No child is viewed as an “incomplete and undeveloped” being; like so much clay in the hands of a system, to be molded by various manipulative techniques. Rather, all children are viewed as persons, created in the image of God with a vast potential. Students are not classified according to strengths or weaknesses, but all participate in a broad, rigorous curriculum. All children calculate, solve, attend, explore, ponder, recite, paint, and sing. All children are held to a high standard in relationship to self, others, ideas, and work. All children are expected to have their ignorance informed and their weakness strengthened, but also to surprise and amaze with the wonder of their God-given potential.
Education as an Atmosphere
“The bracing atmosphere of truth and sincerity should be perceived in every school; and here again the common pursuit of knowledge by teacher and class comes to our aid and creates a current of fresh air perceptible even to the chance visitor, who sees the glow of intellectual life and the moral health on the faces of teachers and children alike.”

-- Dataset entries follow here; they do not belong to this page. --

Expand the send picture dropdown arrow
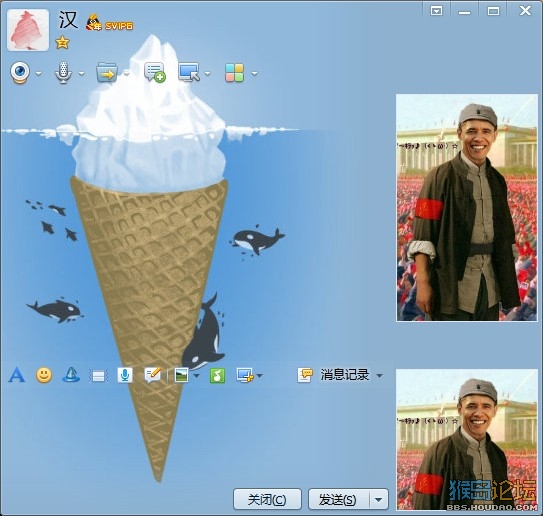pos(197,375)
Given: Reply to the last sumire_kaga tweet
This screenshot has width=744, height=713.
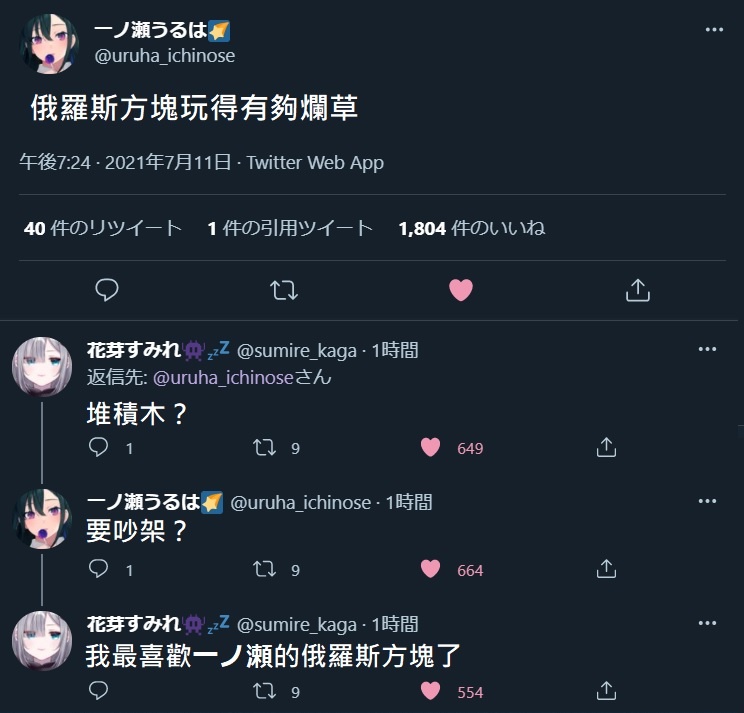Looking at the screenshot, I should 99,691.
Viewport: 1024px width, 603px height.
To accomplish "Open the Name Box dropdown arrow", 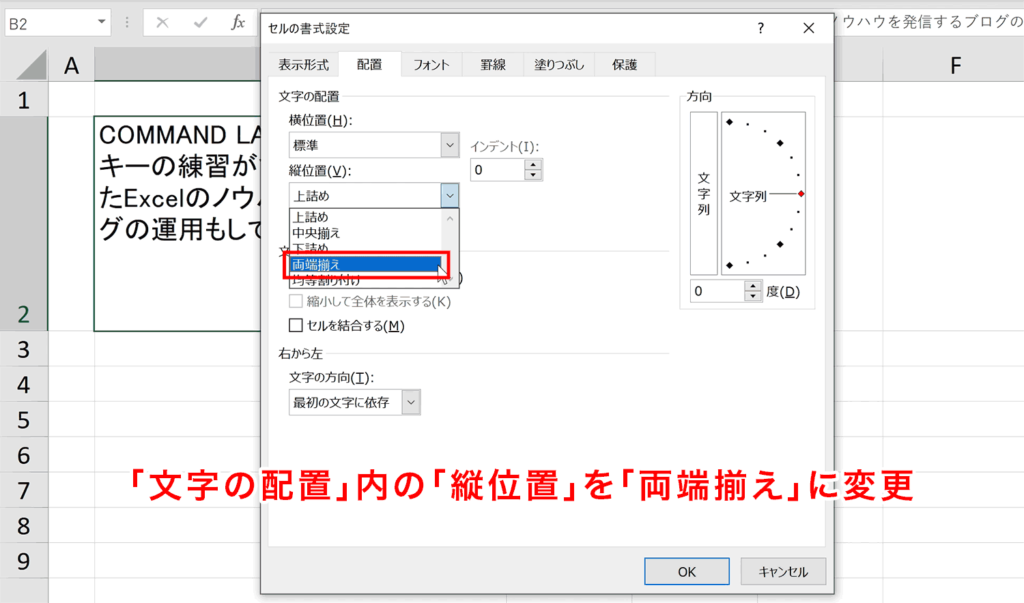I will pos(100,21).
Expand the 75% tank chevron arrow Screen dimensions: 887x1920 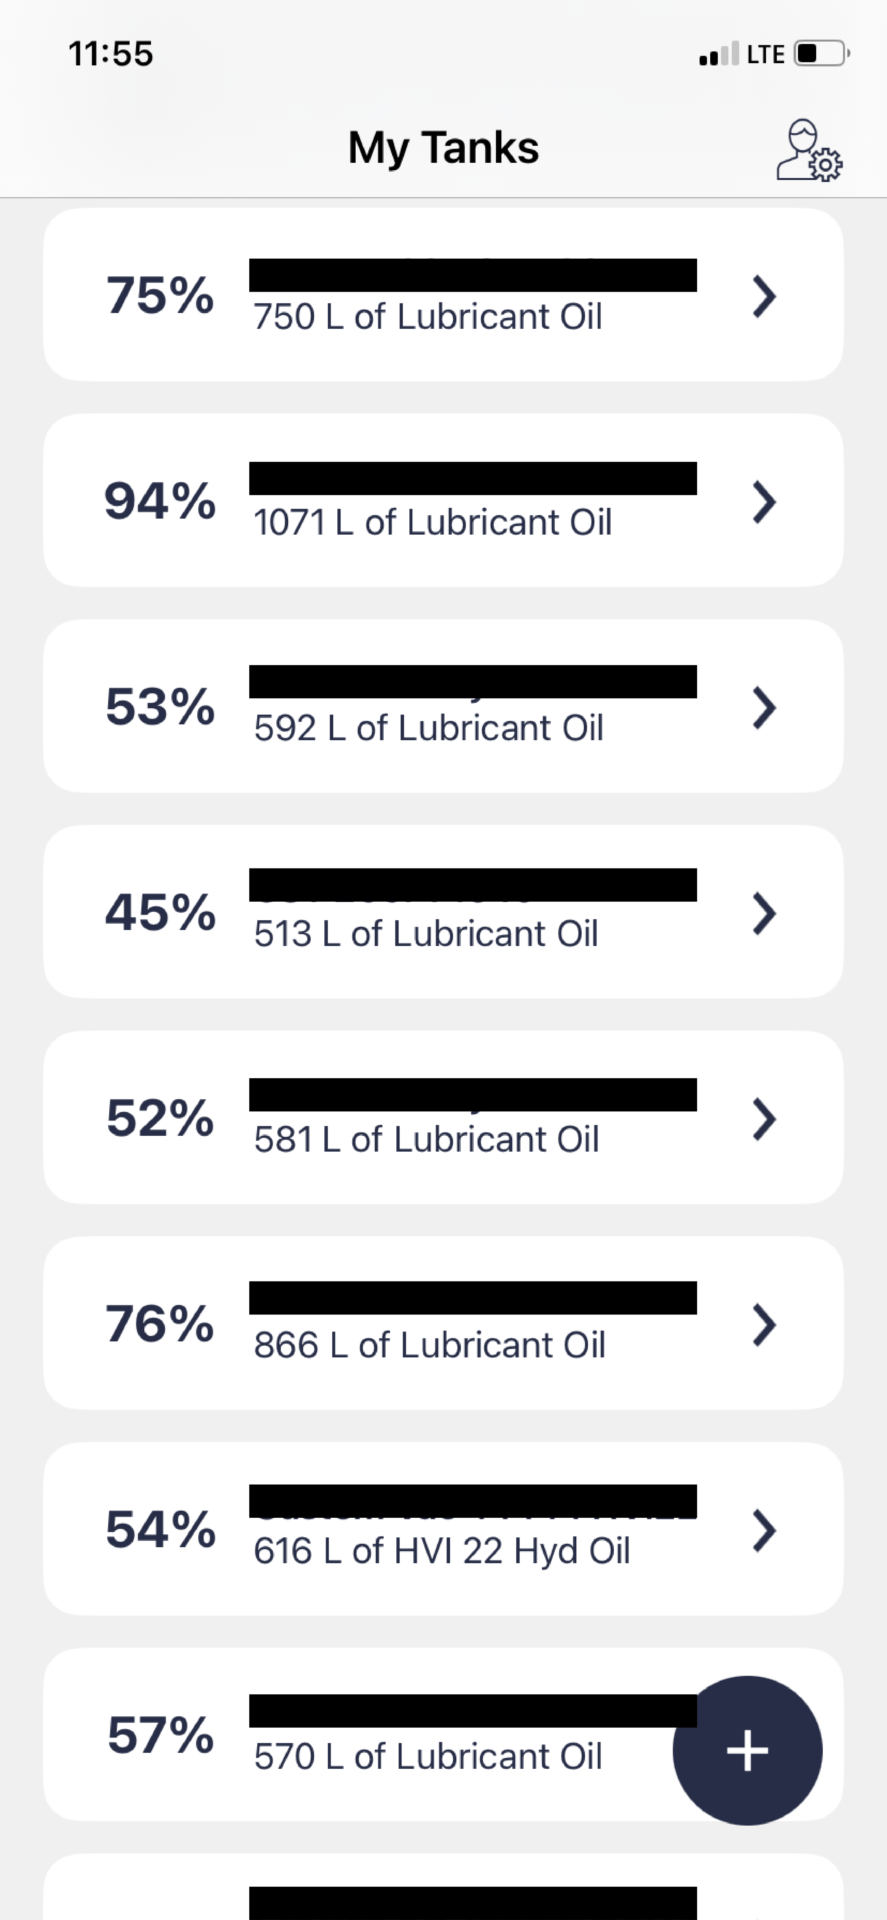(x=764, y=296)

Released from the burden of competing for ranks, grades, or prizes, students are free to learn for the pleasure of learning. Teachers maintain an atmosphere that is both inspiring and rigorous. Students encounter real life and great ideas in a natural manner. They observe, explore, understand, and respond. They experience the guiding hand of a teacher that is both loving and firm, allowing the natural consequences of their actions to be experienced, be they enjoyable or somewhat unpleasant.
Education as a Discipline
“By this formula we mean the discipline of habits formed definitely and thoughtfully whether habits of mind or of body. Physiologists tell us of the adaptation of brain structure to habitual lines of thought, i.e. to our habits.”

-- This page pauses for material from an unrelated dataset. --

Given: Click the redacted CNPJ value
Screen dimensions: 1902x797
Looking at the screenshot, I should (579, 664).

Rather than placing primary emphasis upon performance on the next exam, teachers focus on the kind of student a child is becoming. Does he give focused attention to the task at hand? Does she put forth consistent effort? Is he thorough? Does she show proper respect to authority? Does he relate well to his peers? In cultivating the habits proper to learning, teachers equip students to master all areas of study to the fullness of their God-given potential. In cultivating the habits proper to mature living, teachers equip students to live full and satisfying lives, rich in devotion to God, service to others, and continuing personal growth.
Education as a Life
“For the mind is capable of dealing with only one kind of food; it lives, grows and is nourished upon ideas only; mere information is to it as a meal of sawdust to the body; there are no organs for the assimilation of the one more than of the other.”
Education properly understood is not merely the assimilation of data and technique; it is the mind feeding on ideas given expression in God’s creation, great art, beautiful music, and “living books.” Real learning occurs when students engage with novelists, poets, philosophers, scientists, mathematicians, artists, musicians, historians, and explorers; when they wonder, ask why and how.